S’agissant des mouvements transfrontaliers de déchets destinés à être valorisés, l’article 12 de ce règlement ne prévoit pas une telle possibilité d’interdiction générale :  » En cas de notification concernant un transfert envisagé de déchets destinés à être valorisés, les autorités compétentes de destination et d’expédition peuvent, dans les trente jours suivant la date de transmission de l’accusé de réception par l’autorité compétente de destination conformément à l’article 8, formuler des objections motivées en se fondant sur l’un ou plusieurs des motifs suivants, conformément au traité : / a) le transfert ou la valorisation prévu ne serait pas conforme à la directive 2006/12/CE, et notamment à ses articles 3, 4, 7 et 10 ; ou / b) le transfert ou la valorisation prévu ne serait pas conforme aux dispositions législatives et réglementaires en matière de protection de l’environnement, d’ordre public, de sécurité publique ou de protection de la santé en ce qui concerne des actions qui ont lieu dans le pays à l’origine de l’objection (…) « .

Aux termes de l’arrêt ici commenté, la cour administrative d’appel de Paris a donc précisé l’interprétation qu’il convient de faire de ces articles 11 et 12 du règlement n°1013/2006 du 14 juin 2006 :

« 4. Il ressort des dispositions précitées du règlement n° 1013/2006 du 14 juin 2006, et plus particulièrement de son article 12, que les États membres ne peuvent instituer des règles qui permettraient aux autorités nationales compétentes de formuler une objection systématique, ayant les effets d’une interdiction générale, aux transferts de déchets destinés à être valorisés. En revanche, en vertu de l’article 11 dudit règlement, les États peuvent interdire les mouvements de transfert de déchets destinés à être éliminés.« 

Ainsi, un Etat ne peut pas interdire, de manière générale, tout mouvement transfrontalier de déchets. Il convient de distinguer les mouvements de déchets destinés à être valorisés de ceux destinés à être éliminés.
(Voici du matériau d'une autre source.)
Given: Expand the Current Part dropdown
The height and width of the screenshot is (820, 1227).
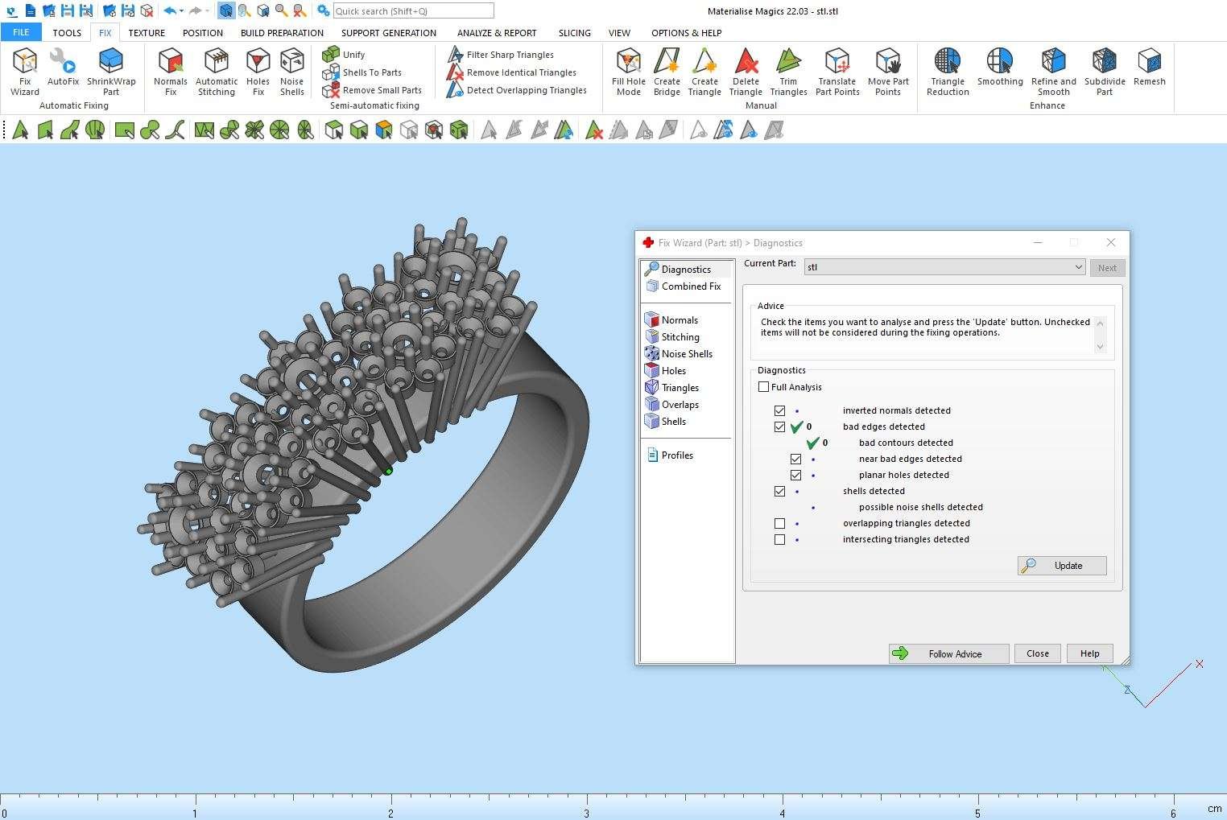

Si les Etats peuvent interdire les mouvements de déchets destinés à être éliminés, ils ne peuvent pas le faire pour les mouvements de déchets destinés à être valorisés.

En conséquence, les dispositions de l’article 86 de la loi  « AGEC » sont bien illégales ainsi que les décisions administratives prises sur leur fondement :

« 5. Or, contrairement à ce qu’ont estimé les premiers juges, les dispositions précitées de l’article L. 541-38 du code de l’environnement, issues de l’article 86 de la loi n° 2020-105 du 10 février 2020 ont pour effet d’instaurer une interdiction générale des mouvements transfrontaliers de boues d’épuration, sans en exclure celles qui sont destinées à être valorisées. Dès lors, ce régime, en tant qu’il a pour conséquence de permettre aux autorités nationales de formuler un motif systématique d’objection aux transferts des boues d’épuration destinées à être valorisées, doit être regardé comme incompatible avec l’article 12 du règlement n° 1013/2006 du 14 juin 2006, et les décisions du 10 mars 2020 qui sont prises sur son fondement sont illégales.« 

Au cas d’espèce, la cour administrative d’appel de Paris a annulé les décisions par lesquelles le ministre de la transition écologique (pôle national des transferts transfrontaliers de déchets) s’est opposé à des transferts de boues d’épuration destinées à être valorisées en provenance de la Belgique et du Luxembourg vers des sites de compostage situés sur le territoire français.

La cour a également enjoint au ministre de la transition écologique de procéder à un nouvel examen des demandes de transferts de la société requérante.